Trotzdem: Wie soll das finanziert werden?

Der Staat profitiert von der hohen Inflation. Wenn die Menschen 20 Prozent mehr für Lebensmittel zahlen, erhält der Staat darauf noch mal 19 oder 7 Prozent an Mehrwertsteuer. Mit einer Übergewinnsteuer bei Unternehmen kämen noch mal rund 15 bis 20 Milliarden Euro zusammen.

Zusätzlichen Ausgaben steht die Schuldenbremse entgegen. Sie soll 2023 wieder gelten.

Die Schuldenbremse sollte in einer so tiefen Krise die geringste Priorität haben. Bei ihrer Verabschiedung wurde explizit reingeschrieben, dass der Bundestag in einer Notsituation die Schuldenbremse aussetzen kann.
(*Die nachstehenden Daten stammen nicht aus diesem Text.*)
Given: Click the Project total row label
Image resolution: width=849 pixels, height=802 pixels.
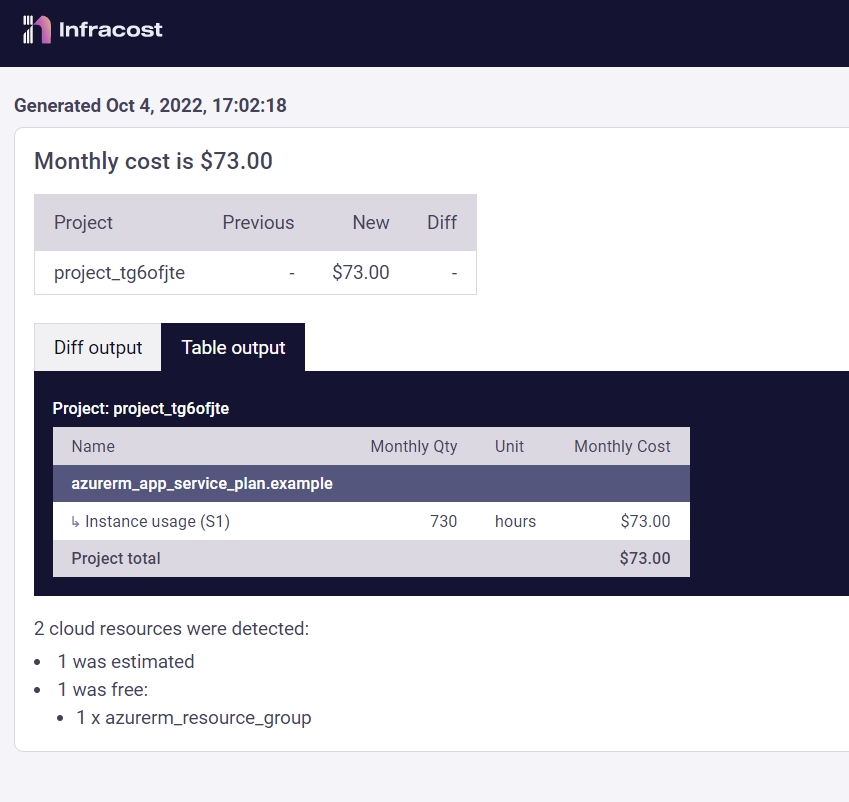Looking at the screenshot, I should (116, 559).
Wir haben das Pech, dass wir nach einer Pandemie nun so einen Krieg haben. Nur hat sich das niemand hier so ausgesucht. Deshalb sehe ich keinen Weg daran vorbei, sie auch 2023 auszusetzen.

Bundesfinanzminister Christian Lindner sieht das anders.
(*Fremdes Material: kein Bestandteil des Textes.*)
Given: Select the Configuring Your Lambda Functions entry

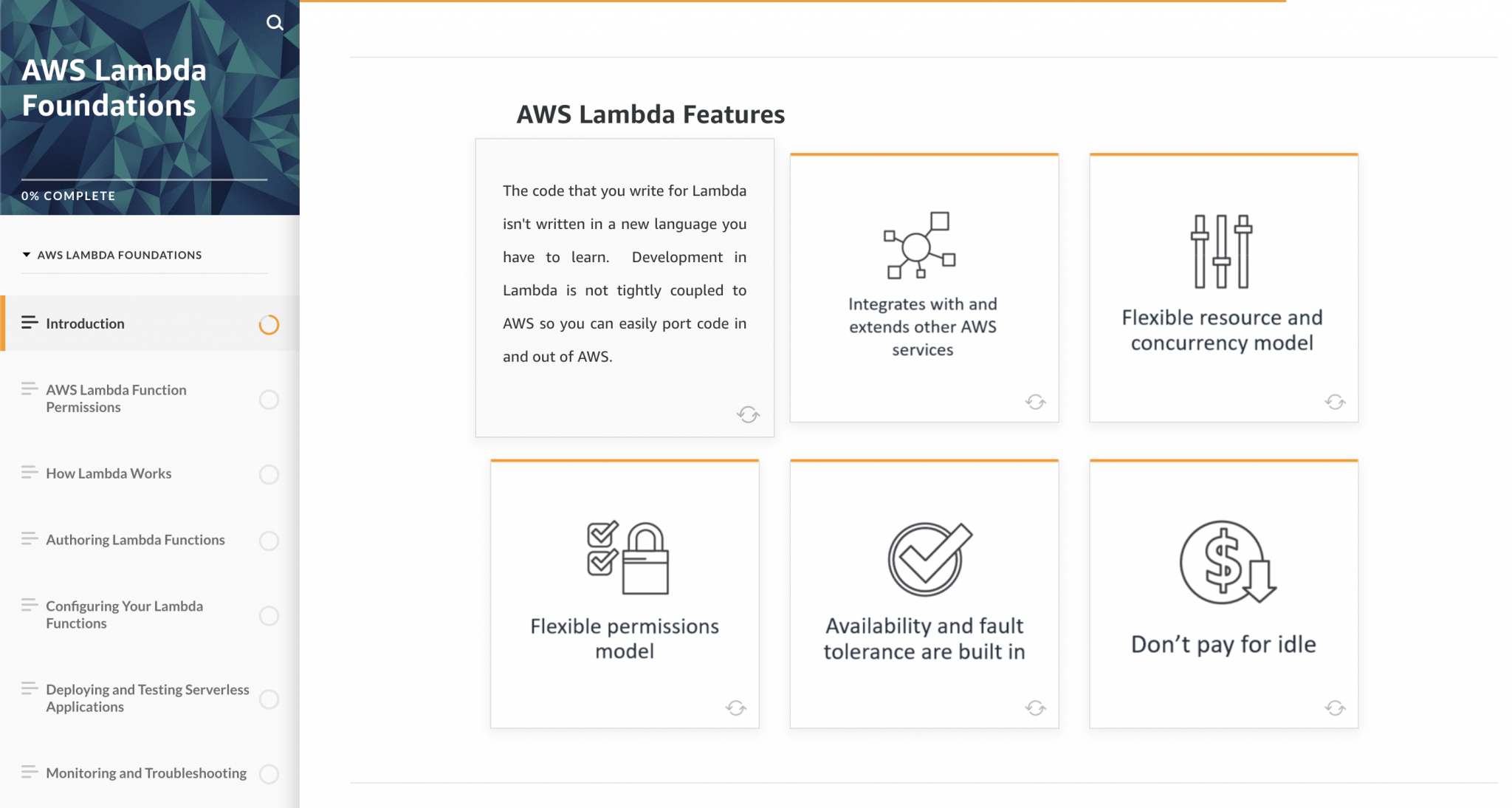Looking at the screenshot, I should (x=124, y=614).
Das ärgert mich. Der Bundesfinanzminister sagt, die Schuldenbremse ist 2023 gesetzt. Zugleich will er 10 Milliarden Euro für den Ausgleich der kalten Progression ausgeben, wovon 70 Prozent den oberen Einkommensgruppen zugutekommt, während die unteren 40 Prozent so gut wie nichts bekommen. 10 Milliarden Euro so auszugeben, anstelle des Ziels, Entlastung genau an Menschen mit mittleren und geringen Einkommen zu geben, ist ökonomisch wie sozial unsinnig und schädlich. Denn die Konsumeffekte sind massiv. Mit jedem Euro mehr für Energie können Menschen mit geringen und mittleren Einkommen weniger beim Friseur oder im Supermarkt ausgeben. Das belastet die Gesamtwirtschaft. Wenn ich hingegen Menschen mit 200.000 Euro Jahreseinkommen um ein paar Hundert Euro entlaste, legen sie das zusätzliche Geld aufs Bankkonto. Es hat null Auswirkung auf die laufende Wirtschaft. Das ist für mich in jeglicher Hinsicht schlechte Wirtschafts- und Sozialpolitik.
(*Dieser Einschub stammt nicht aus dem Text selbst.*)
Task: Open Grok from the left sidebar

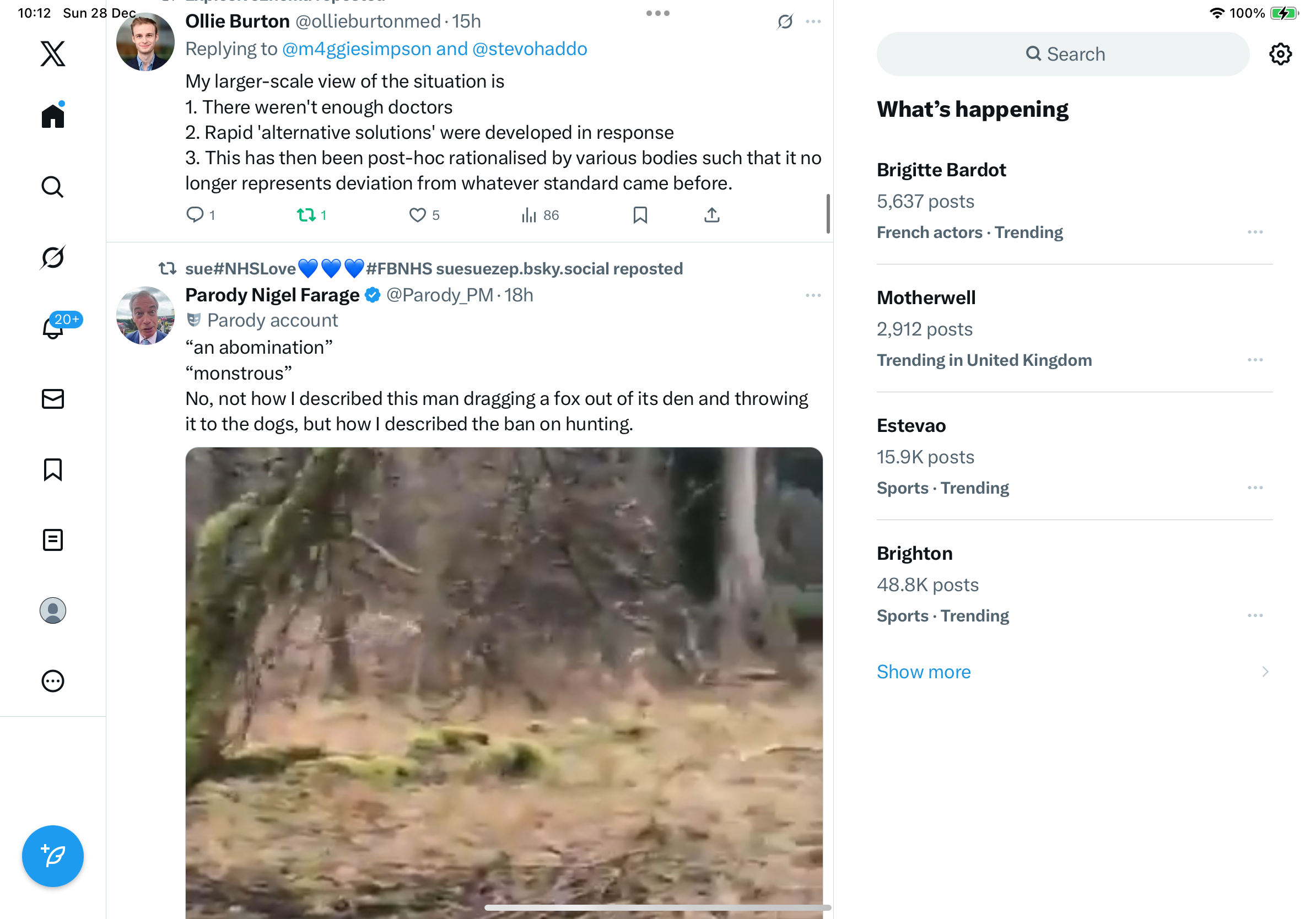Action: pyautogui.click(x=53, y=257)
Ist denn die Gasumlage des grünen Wirtschaftsministers sozial?

Nein, ich halte die Gasumlage für einen riesigen Fehler. Uniper gibt an, ein Teil der Verluste sei durch Abschreibungen auf die gescheiterte Pipeline Nord Stream II zustande gekommen. Wieso sollen Konsumenten für diesen politischen Fehler haften und nicht der Staat direkt? Was für mich die noch größere Sünde ist: Auf der einen Seite werden die Bürgerinnen und Bürger gezwungen, sich an den außerordentlichen Verlusten der Energieunternehmen zu beteiligen. Aber an den außergewöhnlichen Gewinne der gleichen Unternehmen sind sie nicht beteiligt. Die Regierung kann nicht die Verluste sozialisieren, die Gewinne aber privatisieren. Das ist mit einer funktionierenden Marktwirtschaft nicht vereinbar.